After 10 hours on the greyhound, I got to Zanesville, retrieved my car (which I endearingly call Little Red Riding Hood), and drove back to St. Louis (all the while praying that LRRH will last me at least three more years, please God!). It was all very adventuresome and not anything I want to repeat. Ever.

So, yeah. I'm now a brand-new St. Louisan!

07 January 2011

Happy New Year!

If I'm coming in a little late on all the New Years well-wishing, it's because I was in Haiti for the past week and the internet at RENMEN Foundation (www.renmenhaiti.org or check out the Facebook page) was spotty to the point that I didn't even try to do anything web-related except send a message my friend Tiffany who left for the World Race on Tuesday (http://tiffanyhandley.theworldrace.org/).

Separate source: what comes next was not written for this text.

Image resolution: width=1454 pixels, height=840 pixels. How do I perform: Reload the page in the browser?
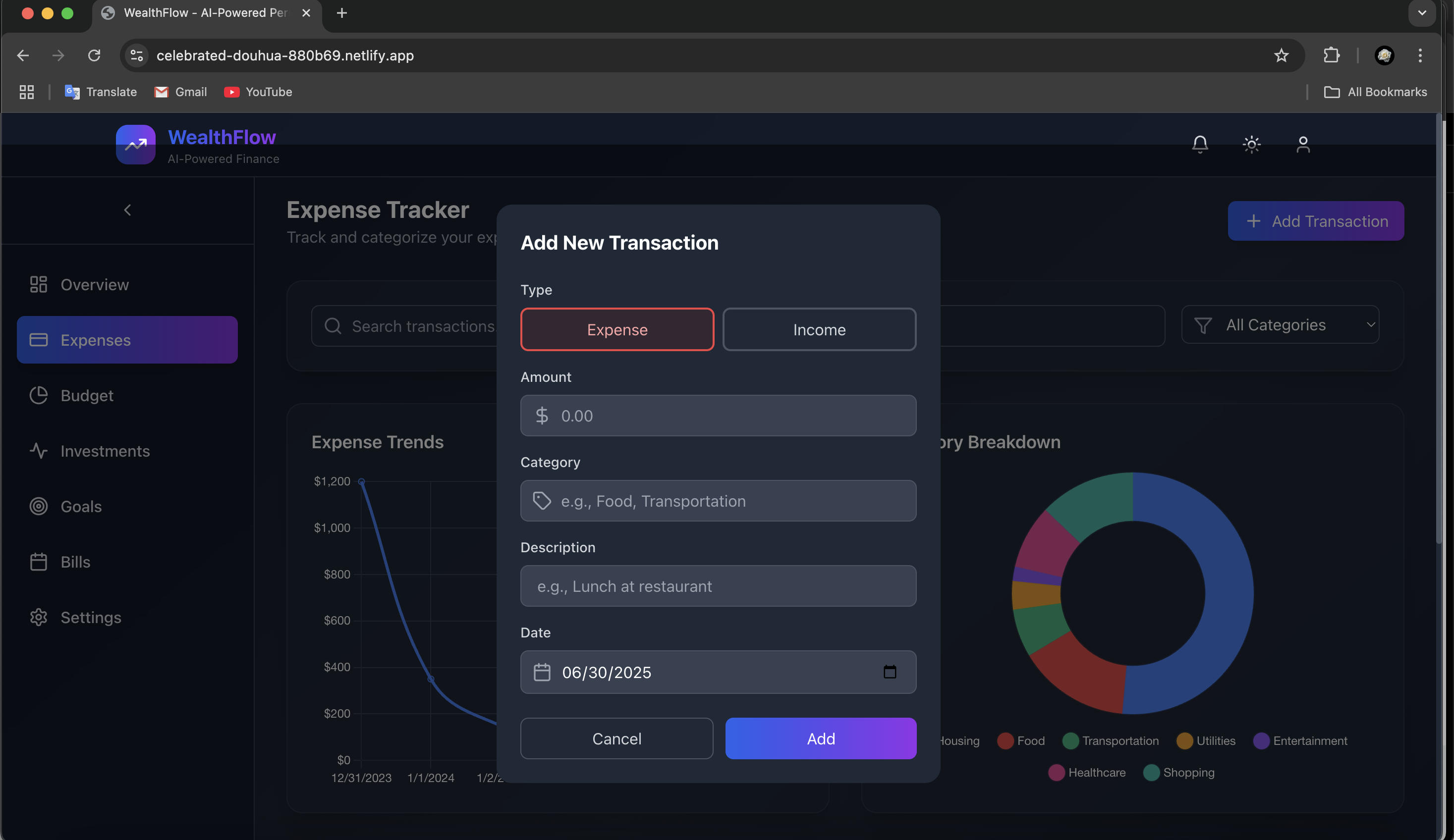tap(94, 55)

New Years: a time for reflection and resolve to do things differently in the New Year. I've never been big on New Year's resolutions myself although I admire people who make them. I am someone who likes to have a good time on New Year's Eve. During most of my post-high school life, my New Year's Eves have been spent in Norfolk with my sister and/or brother. House parties at Graydon, leaving just before midnight to go see my boyfriend-of-the-time to give him a kiss when the ball drops, great dinners out with friends. New Year's Eve 2009 was fun. We were at the club dancing it out but we all missed the countdown because the TV connection went out. The staff got it to work and we all got champagne and counted down and then confetti got everywhere, even in our glasses so we couldn't toast with our bubbly. Good times, good times.

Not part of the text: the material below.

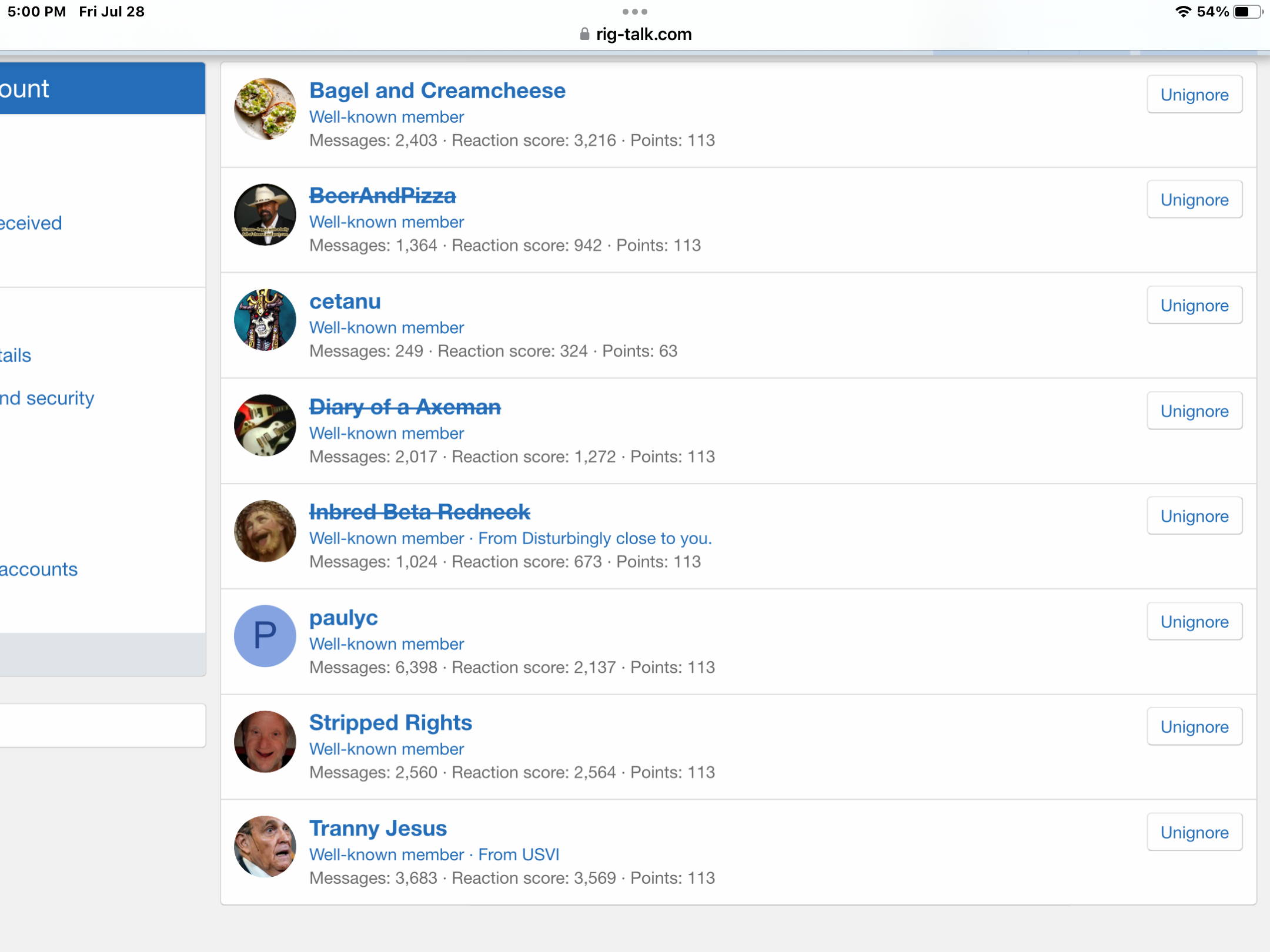Click paulyc's letter P avatar
Viewport: 1270px width, 952px height.
click(265, 636)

This New Year's Eve, NYE 2010, was different and somewhat unexpected. Half of Team Uncaged ended up returning to RENMEN for the holidays. As there had been a huge, all-night party on the 30th, the 31st was pretty quiet. We, however, were of course going to stay up until midnight. We grabbed some snacks, an iPod & speakers, and headed to the roof where we had slept in June. We stood there in the dark and counted down, quietly saying "Happy New Year!" since there were sleeping children right on the other side of the wall. I turned on "Auld Lang Syne" and we each ate a peanut M&M and toasted with our long Nibs ( a gift from Canada via Melly). It seemed that none of our Haiti brothers and sisters were up to celebrate but then at 1am, they all gathered in the courtyard to do prayers. It's been chilly at night so they were all wrapped up in sheets for warmth, giving their gathering an ethereal feel. The kids' beautiful voices rose into the night, welcoming the New Year by praising God. Many kisses and wishes of "bon annee" followed prayer when we all headed for bed.

I think it was the best New Year's Eve I have ever had.

PS: In all of June and this trip, the only time I have ever gotten up early enough to take part in morning prayers was on January 4, my birthday. After prayers were over, my Haiti family sang me "Happy Birthday." Could there be a better start to your 25th year than 50 orphans singing to you? I submit that there cannot. It was so incredible, I cried.